U -(Y) Unexpected
ABC with BigBangAnother Christmas spent alone. I couldn’t even take a drink with JiYong like I used to, because he went to Japan to spend these days with his girlfriend. Not that I would blame him. You should always spend Christmas with the woman you love. And out of nowhere, all my friends had someone and just like couple of years ago, I was alone. Again. I took a shower and wearing only my pajamas pants, I took my tired body to the kitchen. Even tho I bought this apartment couple of weeks ago, boxes were still everywhere. I never got a chance and time to unpack myself. I was barely at home. I didn’t want to be at home. But, here I was. Alone, on Christmas Eve. Will I ever find someone who will replace the empty, aching space that my first girlfriend made, when she dumped me? I didn’t want to think about her. Not today. I took the first opened box from the kitchen island, that was half empty, because JiYong once came here and without a word started to unpack me. JiYong… I recalled the event from last week when he took me for a beer and grilled pig skin, just like we used to do when we where trainees and announced he wants to propose to his girl. Surprised? No, I was not. They are together for more than 4years now. Everyone were just waiting for the moment he’ll make the move. My longtime friend. Best friend. Brother. On one hand I was extremely happy for him. But on the other hand, I wanted to cry over my misery when I was thinking about him. My man, taking his relationship to the next level. And I? Where was I? Always alone. My only relationship didn’t even survive long enough to celebrate our 1st anniversary.

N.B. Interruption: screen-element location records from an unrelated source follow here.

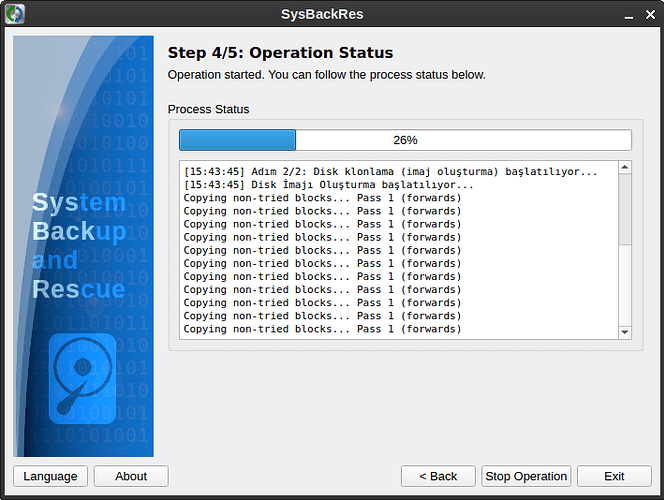The height and width of the screenshot is (500, 664).
Task: Click the 'Adım 2/2: Disk klonlama' log line
Action: pyautogui.click(x=391, y=172)
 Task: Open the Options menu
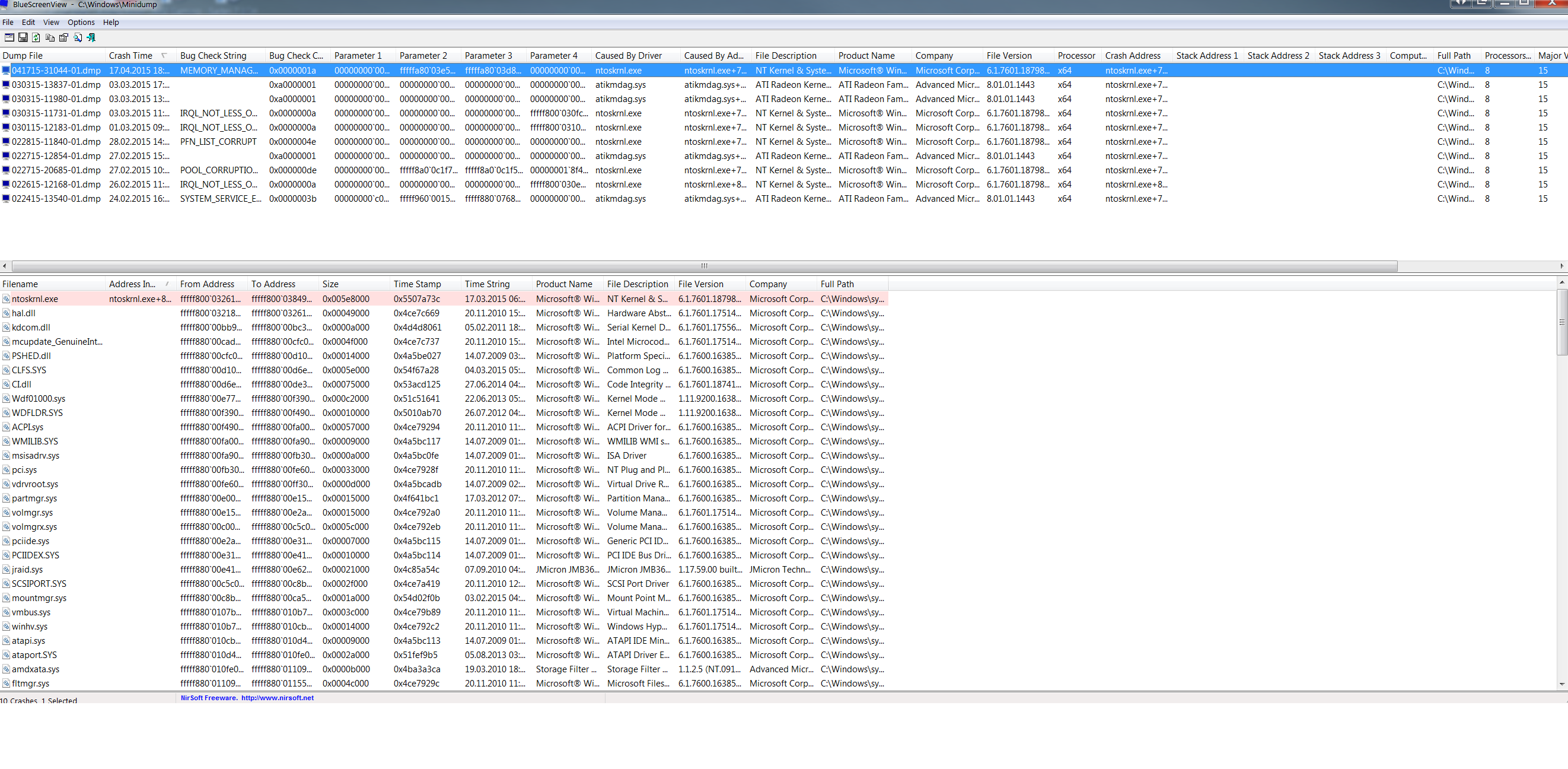click(81, 23)
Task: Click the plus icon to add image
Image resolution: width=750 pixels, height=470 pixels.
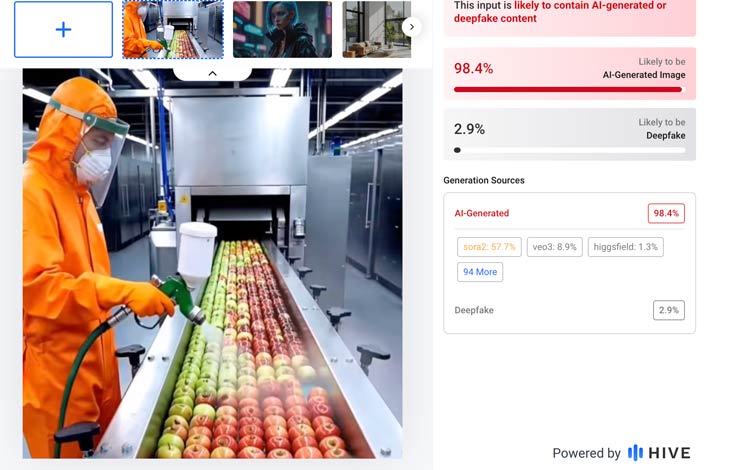Action: point(64,29)
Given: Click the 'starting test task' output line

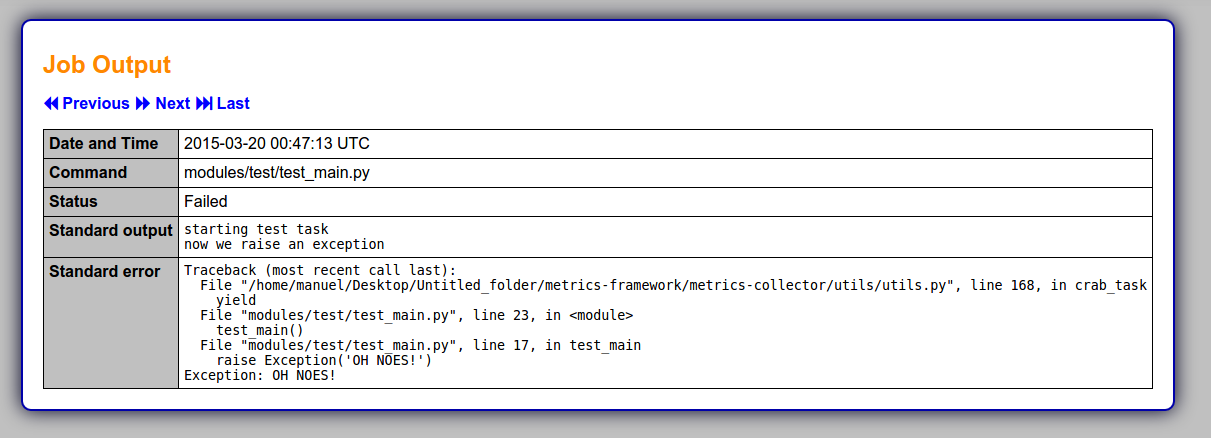Looking at the screenshot, I should pyautogui.click(x=256, y=229).
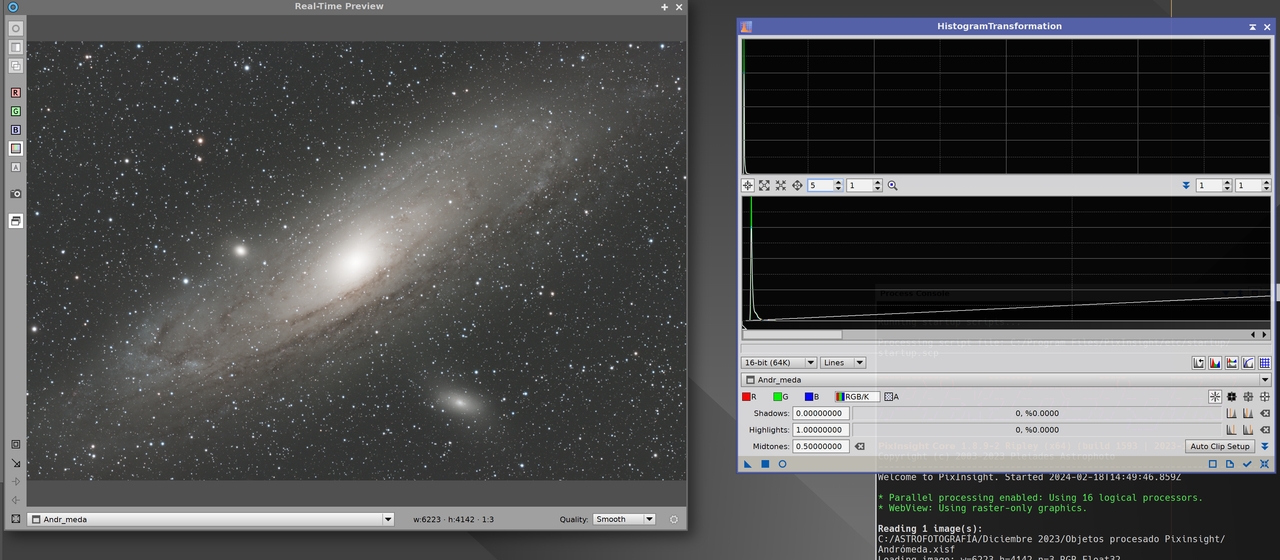Click the Apply square icon in HistogramTransformation
1280x560 pixels.
click(x=765, y=464)
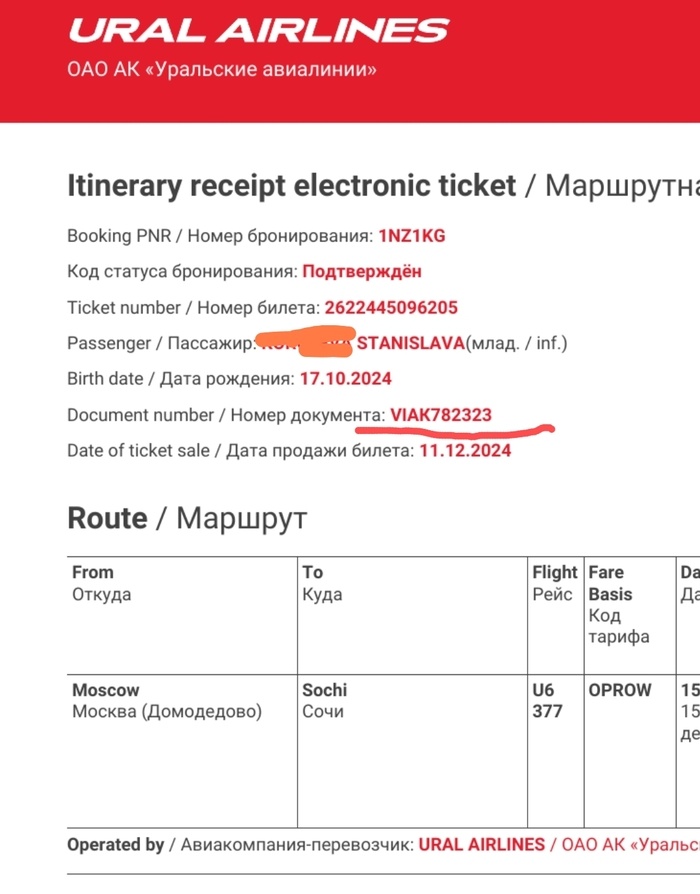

Where could I meet a girl, when all what I was doing was working? Forever alone, maybe I should really start thinking about dating fans… they are the only girls I’m seeing regularly.
Agh!! Stop it Dong YoungBae!! You’ll meet a girl. She’s somewhere out there, also spending her Christmas alone! There must me a girl for you! But she won’t knock to your doors! You need to go out more out of the studio! I told myself and angrily closed the box, went to my bedroom and dressed in sweatpants and a taking a hoodie. Running was always a good thing to clear my mind.